湖畔のナックラ・ビィビィ②ラスト

 弟子の急激な魔導力の成長に、ナックラは喜びを感じるのと同時に不安も感じはじめていた。

(この娘には、元々魔導師の素質が備わっていたのか? 儂はもしかしたら、とんでもない化け物を作り出そうとしているのかも知れんな……かと言って、弟子の育成をやめるワケにもいかん)


 そしてついに、ヴィヴィの体に魔導生物を寄生させる日がやって来た──ヴィヴィは、片手の甲に癒着して根を張って寄生した、目の形をした魔導生物を眺める。
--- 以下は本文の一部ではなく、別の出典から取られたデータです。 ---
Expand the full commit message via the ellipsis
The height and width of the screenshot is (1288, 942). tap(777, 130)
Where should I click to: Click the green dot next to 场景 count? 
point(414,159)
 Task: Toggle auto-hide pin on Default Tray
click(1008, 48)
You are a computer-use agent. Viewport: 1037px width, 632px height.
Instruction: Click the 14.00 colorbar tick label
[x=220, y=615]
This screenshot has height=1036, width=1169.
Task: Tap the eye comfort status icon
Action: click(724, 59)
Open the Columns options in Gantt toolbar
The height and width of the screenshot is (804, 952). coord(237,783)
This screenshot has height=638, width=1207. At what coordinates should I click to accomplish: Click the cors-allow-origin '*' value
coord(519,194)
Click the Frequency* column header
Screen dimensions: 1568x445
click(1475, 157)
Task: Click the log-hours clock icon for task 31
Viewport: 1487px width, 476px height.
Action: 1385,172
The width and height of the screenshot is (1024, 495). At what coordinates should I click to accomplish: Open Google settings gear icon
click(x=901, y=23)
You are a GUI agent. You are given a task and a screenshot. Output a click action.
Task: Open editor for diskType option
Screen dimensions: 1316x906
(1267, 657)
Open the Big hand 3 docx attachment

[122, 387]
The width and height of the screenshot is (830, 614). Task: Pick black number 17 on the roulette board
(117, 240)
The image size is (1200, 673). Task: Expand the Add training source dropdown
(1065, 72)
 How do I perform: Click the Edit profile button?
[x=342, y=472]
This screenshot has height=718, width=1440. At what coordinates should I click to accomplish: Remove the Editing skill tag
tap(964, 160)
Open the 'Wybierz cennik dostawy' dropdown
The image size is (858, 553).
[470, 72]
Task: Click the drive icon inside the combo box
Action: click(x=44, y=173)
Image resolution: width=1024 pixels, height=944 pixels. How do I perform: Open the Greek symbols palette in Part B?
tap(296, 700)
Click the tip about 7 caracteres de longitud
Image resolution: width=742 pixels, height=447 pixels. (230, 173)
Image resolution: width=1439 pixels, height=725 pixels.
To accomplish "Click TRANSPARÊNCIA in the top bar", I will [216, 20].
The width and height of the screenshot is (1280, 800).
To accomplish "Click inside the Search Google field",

「どうやら、その魔導生物に気に入られたようだな……魔導生物との相性が悪かったら肉体を乗っ取られて怪物に変わる……普段は体の中に引っ込んでいる、魔導を使いたい時だけ現れるから心配するな」


 ヴィヴィはナックラから、魔導力を注入した魔導カードの容器を渡された。

「魔導カードを挿入したり、スラッシュするコトで自由に魔導力を操れる……おまえの体に寄生した魔導生物と仲良くしろ、その生物が病の進行を遅らせる」

 そう言って、老魔導師ナックラは先端に、歯車が覗く三日月が付いた愛用の魔導杖を擦った。


 ヴィヴィの修行は続いた。

 ある日、ホウキで床の掃き掃除をしていたヴィヴィは、いつも師匠が積み上げた書籍の中で、熱心に書きつづっているモノについて訊ねる。

「いつも書いている、それなんですか?」

「さまざまな書籍から抜粋して、自己流に内容を凝縮した暗黒教典だ──人の心を歪ませ混沌を生み出し、災いを呼ぶ新たな教典を作成している……【ググレ暗黒教典】と名づけた」

「なぜ、そんなモノを?」

「西には厄災が必要だからだ……残しておきたいじゃないか、儂の生きた証は弟子のおまえと、暗黒教典だ……気に入らなければ教典を否定しても構わんからな」


 数年が経過した──まったく容姿が変わらない弟子のヴィヴィを見て、肉体の老いが進行するナックラは、ふっと弟子の魔導レベルを再確認してみようと思った。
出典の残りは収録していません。